A Unified ENSO Theory:
El Niño-Southern Oscillation is one of the most important climate phenomena on Earth
since it affects weather around the world. Better understanding of ENSO mechanism is
an important step toward finally providing reliable climate prediction for the general
public. The delayed oscillator, the western Pacific oscillator, the recharge-discharge
oscillator, and the advective-reflective oscillator have previously been proposed to
interpret the oscillatory nature of ENSO. Motivated by the existence of these different
ENSO oscillators, scientists at AOML recently developed a unified ENSO theory that
includes the physics of the previous ENSO oscillators. All of the previous ENSO
oscillators are special cases of the unified oscillator. This new theory will help us
understand state-of-the-art coupled ocean-atmosphere GCMs and provide us a guideline
for improving ENSO prediction.
Meridional Overturning Circulation operating at faster rate than previously
estimated:
The oceanic thermohaline circulation (also called the meridional overturning circulation,
MOC) plays a critical role in long-term atmospheric climate variability. The Atlantic
Oceanographic and Meteorological Laboratory and university colleagues have been
monitoring an important component of the MOC, the Deep Western Boundary Current,
and find advective rates of water masses from northern source regions to be considerably
faster that previously estimated. The lower transport times indicate that the MOC is more
robust than previously estimated. These new results will be used to validate the numerical
models being developed to forecast climate change and in studies of the
Intergovernmental Project on Climate Change to evaluate the role of the ocean in
anthropogenic climate variability.
Atlantic Ocean warms in response to climate change:
Decadal variability in surface heat fluxes can most clearly be seen from high
quality hydrographic sections sufficiently accurate enough to measure the small changes
in temperature seen between sections taken during different epochs. The ocean
effectively integrates small changes in surface heat flux that result in small biases in sea
surface temperature, which become subducted and overturned into the deep water.
Repeat hydrographic measurement taken at the same location through time can then be
differenced to get indicators of climate change. OAR laboratories have examined
temperature difference along pressure surfaces between the Ronald H. Brown 1998 and
Discoverer 1957 hydrographic sections. Warming of the water column by as much as 1
degree C with the 300 to 2500 meters depth range is seen suggesting increased surface
heating in the Northern North Atlantic over these decades.

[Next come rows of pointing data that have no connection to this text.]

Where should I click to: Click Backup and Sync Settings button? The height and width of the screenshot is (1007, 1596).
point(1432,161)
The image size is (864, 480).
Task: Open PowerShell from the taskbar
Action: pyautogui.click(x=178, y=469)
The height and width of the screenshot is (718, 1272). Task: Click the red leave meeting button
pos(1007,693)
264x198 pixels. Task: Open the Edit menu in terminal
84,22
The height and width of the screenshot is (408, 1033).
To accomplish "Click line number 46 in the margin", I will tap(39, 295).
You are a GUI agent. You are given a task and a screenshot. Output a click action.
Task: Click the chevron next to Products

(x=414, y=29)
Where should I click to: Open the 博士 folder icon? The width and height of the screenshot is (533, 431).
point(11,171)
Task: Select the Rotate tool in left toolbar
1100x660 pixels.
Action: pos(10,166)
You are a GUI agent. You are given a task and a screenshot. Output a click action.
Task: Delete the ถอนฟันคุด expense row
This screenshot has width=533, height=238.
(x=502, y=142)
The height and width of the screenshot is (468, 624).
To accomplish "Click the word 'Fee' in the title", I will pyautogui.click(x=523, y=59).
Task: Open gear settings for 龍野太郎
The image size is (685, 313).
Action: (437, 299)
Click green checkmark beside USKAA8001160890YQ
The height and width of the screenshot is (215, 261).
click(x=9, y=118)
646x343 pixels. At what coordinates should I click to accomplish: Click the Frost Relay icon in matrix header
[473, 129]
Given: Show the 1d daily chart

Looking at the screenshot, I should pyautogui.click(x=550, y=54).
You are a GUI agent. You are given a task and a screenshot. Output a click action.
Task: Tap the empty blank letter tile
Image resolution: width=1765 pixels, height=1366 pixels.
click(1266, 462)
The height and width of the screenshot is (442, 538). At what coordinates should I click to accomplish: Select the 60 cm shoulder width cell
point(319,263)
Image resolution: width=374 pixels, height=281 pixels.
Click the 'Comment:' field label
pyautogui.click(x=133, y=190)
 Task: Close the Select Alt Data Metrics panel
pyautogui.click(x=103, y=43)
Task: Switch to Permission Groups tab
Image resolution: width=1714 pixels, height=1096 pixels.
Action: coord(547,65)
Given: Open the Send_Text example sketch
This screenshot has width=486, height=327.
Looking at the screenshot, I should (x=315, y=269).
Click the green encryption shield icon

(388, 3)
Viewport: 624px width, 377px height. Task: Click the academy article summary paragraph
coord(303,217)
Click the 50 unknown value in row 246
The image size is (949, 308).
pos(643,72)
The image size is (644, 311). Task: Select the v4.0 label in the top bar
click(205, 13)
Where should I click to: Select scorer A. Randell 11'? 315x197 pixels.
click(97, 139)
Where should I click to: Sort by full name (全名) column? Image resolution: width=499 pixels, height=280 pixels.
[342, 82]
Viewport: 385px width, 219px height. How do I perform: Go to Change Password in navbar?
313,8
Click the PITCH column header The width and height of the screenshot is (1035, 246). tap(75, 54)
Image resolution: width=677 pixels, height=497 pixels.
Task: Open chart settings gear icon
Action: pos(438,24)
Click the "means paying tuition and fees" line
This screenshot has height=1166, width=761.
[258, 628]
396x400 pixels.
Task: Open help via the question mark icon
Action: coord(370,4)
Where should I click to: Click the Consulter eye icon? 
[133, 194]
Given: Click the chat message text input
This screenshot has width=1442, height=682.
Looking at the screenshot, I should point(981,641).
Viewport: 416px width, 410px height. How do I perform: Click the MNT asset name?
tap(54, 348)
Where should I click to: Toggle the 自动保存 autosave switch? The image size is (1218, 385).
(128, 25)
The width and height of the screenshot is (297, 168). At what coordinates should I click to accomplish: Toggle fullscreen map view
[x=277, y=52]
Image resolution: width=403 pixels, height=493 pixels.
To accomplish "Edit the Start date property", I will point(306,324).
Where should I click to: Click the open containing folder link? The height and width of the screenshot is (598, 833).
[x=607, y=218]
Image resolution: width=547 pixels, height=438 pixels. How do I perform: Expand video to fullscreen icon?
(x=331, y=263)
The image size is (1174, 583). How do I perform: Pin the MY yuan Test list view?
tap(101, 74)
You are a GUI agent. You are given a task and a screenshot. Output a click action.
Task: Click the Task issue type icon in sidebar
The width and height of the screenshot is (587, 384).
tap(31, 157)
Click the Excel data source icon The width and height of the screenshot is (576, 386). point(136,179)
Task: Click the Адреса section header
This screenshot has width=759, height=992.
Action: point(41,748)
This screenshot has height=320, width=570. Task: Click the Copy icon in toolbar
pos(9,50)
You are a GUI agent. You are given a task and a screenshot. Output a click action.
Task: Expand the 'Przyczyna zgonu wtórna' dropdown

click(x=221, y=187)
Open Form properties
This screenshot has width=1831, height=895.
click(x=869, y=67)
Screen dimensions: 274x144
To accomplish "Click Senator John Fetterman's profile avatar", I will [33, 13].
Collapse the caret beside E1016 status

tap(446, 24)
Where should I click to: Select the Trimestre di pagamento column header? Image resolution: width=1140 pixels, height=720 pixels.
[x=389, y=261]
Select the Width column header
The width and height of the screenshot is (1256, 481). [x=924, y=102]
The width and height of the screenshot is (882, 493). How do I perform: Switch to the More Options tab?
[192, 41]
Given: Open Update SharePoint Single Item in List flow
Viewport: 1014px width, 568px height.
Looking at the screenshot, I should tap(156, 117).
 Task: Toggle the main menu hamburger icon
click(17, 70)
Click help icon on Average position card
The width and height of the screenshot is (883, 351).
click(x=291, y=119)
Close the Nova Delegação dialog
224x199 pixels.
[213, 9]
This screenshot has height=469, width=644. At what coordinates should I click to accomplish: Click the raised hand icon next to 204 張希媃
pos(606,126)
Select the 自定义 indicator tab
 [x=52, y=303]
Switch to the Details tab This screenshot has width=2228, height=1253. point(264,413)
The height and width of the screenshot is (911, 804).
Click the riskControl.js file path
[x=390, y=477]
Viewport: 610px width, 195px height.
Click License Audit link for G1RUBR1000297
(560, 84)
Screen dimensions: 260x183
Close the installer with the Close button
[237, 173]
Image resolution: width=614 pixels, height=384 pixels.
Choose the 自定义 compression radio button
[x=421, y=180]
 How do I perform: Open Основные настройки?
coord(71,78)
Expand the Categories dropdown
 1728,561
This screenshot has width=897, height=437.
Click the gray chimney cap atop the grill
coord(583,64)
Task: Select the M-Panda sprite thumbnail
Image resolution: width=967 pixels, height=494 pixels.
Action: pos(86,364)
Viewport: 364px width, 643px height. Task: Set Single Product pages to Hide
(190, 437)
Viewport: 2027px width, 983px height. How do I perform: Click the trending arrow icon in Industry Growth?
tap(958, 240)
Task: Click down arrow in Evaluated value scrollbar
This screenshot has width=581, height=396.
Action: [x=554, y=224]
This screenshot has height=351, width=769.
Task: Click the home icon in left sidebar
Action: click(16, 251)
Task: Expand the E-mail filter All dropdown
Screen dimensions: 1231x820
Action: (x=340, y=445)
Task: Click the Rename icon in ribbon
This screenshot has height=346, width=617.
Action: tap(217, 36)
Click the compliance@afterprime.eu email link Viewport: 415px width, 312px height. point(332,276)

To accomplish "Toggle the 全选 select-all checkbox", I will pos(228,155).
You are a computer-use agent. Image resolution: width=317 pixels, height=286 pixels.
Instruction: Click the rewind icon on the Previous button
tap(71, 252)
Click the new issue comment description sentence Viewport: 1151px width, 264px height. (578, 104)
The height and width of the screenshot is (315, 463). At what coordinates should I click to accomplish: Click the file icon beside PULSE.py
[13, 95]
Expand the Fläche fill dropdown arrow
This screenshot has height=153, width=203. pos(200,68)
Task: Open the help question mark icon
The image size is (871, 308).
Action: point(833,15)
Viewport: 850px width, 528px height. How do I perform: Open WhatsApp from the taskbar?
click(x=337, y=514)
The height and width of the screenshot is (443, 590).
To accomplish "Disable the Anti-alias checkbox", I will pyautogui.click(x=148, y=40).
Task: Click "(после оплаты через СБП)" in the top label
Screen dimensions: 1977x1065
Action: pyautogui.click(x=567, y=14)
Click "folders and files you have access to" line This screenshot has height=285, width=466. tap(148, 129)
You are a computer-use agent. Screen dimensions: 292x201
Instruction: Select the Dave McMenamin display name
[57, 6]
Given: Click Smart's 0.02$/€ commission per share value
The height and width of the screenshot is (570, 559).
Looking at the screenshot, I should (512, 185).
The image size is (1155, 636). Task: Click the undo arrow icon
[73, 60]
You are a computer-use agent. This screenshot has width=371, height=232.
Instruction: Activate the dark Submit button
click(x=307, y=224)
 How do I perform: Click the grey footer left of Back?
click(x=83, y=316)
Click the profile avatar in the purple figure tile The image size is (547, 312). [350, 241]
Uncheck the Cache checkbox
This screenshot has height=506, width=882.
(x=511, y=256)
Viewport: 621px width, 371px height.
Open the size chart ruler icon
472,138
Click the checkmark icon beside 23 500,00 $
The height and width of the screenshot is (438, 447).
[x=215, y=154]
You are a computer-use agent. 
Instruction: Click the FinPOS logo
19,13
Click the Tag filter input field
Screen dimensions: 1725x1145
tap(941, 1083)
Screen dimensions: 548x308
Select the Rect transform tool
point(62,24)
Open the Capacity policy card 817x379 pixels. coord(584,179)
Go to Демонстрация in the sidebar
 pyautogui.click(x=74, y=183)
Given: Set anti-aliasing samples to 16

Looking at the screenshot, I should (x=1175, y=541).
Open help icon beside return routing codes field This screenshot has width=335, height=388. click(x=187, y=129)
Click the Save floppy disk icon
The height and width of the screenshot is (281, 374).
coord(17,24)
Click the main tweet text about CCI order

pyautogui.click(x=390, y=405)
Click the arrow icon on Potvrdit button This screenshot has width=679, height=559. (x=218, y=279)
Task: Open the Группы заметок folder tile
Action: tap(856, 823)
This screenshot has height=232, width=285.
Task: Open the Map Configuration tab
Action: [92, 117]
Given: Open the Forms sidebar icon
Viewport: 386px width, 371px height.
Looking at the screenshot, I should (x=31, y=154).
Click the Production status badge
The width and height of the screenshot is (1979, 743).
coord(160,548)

Oceanic measurements help to improve prediction of hurricane sudden
intensification:
Tropical storms need the right atmospheric and ocean conditions to intensify. Several past
hurricane intensification have been linked to the presence of warm ocean features.
AOML scientists use satellite altimetry to monitor the ocean's potential to intensify
hurricanes in the tropical Atlantic, Caribbean Sea and Gulf of Mexico
Multidecadal sea-surface temperature swings may help hurricane prediction:
AOML scientists have identified a multidecadal mode of sea-surface temperature
variability that is correlated to Atlantic hurricane activity - warm North Atlantic is
associated with active conditions for Atlantic hurricanes. This linkage may allow for
prediction of Atlantic hurricane activity on a multidecadal basis.